Diagnosis: Malignant melanoma, 3.21mm, level IV, with ulceration and angiotropism


Case 9 - Figure A - (intermediate power micrograph): In this vertical growth phase melanoma, tumor cells extend around a blood vessel in an abluminal disposition scaffolding along the outside of the basement membrane zone of the blood vessel.

Case 9 - Figure B - Intermediate to high power micrograph of the vascular field from figure 1.

Case 10 - C02-954 61 year-old male with a lesion on the right chest biopsied by shave technique.

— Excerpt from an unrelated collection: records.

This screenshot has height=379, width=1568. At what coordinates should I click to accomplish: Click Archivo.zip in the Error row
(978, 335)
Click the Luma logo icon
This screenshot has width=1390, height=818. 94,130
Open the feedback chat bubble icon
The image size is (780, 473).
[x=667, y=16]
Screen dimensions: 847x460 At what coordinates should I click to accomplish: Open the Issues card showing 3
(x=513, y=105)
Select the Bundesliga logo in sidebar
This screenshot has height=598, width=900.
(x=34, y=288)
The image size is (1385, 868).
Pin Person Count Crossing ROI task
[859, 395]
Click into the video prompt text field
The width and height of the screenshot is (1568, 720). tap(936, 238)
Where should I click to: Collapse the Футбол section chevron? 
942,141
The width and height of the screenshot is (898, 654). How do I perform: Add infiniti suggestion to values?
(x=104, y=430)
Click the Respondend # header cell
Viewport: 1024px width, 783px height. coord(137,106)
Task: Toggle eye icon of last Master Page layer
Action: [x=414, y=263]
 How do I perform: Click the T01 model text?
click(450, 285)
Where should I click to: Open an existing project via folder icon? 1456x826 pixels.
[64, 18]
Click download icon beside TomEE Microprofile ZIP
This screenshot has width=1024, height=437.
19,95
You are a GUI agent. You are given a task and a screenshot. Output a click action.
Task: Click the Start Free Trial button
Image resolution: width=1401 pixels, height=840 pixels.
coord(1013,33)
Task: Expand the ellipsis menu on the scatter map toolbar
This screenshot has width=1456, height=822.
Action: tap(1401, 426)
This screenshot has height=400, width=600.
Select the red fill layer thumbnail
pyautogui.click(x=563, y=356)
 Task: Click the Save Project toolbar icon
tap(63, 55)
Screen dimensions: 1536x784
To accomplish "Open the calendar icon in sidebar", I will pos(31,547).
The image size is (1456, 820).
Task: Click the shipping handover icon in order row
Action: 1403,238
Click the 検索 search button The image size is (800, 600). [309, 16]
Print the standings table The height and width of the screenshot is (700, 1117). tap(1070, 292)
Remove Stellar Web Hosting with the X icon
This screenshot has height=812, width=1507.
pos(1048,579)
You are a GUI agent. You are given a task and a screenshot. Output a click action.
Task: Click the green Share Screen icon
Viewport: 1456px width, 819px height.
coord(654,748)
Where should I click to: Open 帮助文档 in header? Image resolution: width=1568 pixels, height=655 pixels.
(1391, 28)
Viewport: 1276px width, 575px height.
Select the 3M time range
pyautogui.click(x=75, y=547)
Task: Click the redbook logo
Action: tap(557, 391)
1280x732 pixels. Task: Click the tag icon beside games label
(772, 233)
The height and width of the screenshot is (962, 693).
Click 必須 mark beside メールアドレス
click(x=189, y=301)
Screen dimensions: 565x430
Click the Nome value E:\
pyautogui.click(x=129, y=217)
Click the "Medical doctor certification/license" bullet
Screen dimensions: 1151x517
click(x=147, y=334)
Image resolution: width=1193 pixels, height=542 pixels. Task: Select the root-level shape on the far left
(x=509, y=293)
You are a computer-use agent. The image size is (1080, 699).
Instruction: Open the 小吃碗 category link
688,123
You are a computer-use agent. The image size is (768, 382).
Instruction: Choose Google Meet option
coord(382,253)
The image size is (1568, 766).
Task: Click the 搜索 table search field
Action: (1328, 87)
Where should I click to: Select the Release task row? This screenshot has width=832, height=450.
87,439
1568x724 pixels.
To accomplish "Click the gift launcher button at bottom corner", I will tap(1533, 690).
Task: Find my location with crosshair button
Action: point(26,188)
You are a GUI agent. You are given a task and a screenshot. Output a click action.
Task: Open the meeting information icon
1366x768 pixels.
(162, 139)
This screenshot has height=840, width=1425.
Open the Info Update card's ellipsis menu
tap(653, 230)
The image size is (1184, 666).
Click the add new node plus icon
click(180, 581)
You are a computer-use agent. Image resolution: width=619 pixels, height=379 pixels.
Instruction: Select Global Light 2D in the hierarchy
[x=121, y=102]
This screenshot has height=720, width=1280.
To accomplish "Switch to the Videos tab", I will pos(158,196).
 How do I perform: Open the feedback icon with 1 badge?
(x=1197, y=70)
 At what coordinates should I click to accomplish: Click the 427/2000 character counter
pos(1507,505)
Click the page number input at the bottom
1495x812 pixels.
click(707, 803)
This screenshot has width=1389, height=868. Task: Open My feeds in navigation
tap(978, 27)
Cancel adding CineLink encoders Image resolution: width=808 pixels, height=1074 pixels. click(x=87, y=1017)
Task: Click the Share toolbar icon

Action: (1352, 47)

Diagnosis: Malignant melanoma, 4.05mm, level IV, with ulceration, vascular and lymphatic invasion, 34 mitoses, mm2


Case 10 - Figure A - A low power micrograph shows the base of the vertical growth phase component of this deeply invasive melanoma. There is angiolymphatic plugging by cohesive groups of neoplastic melanocytes.

Case 10 - Figure B - This blood vessel structure is distended by malignant melanocytes which are admixed with red blood cells.

Case 10 - Figure C - An intermediate power micrograph shows multiple involved blood vessels.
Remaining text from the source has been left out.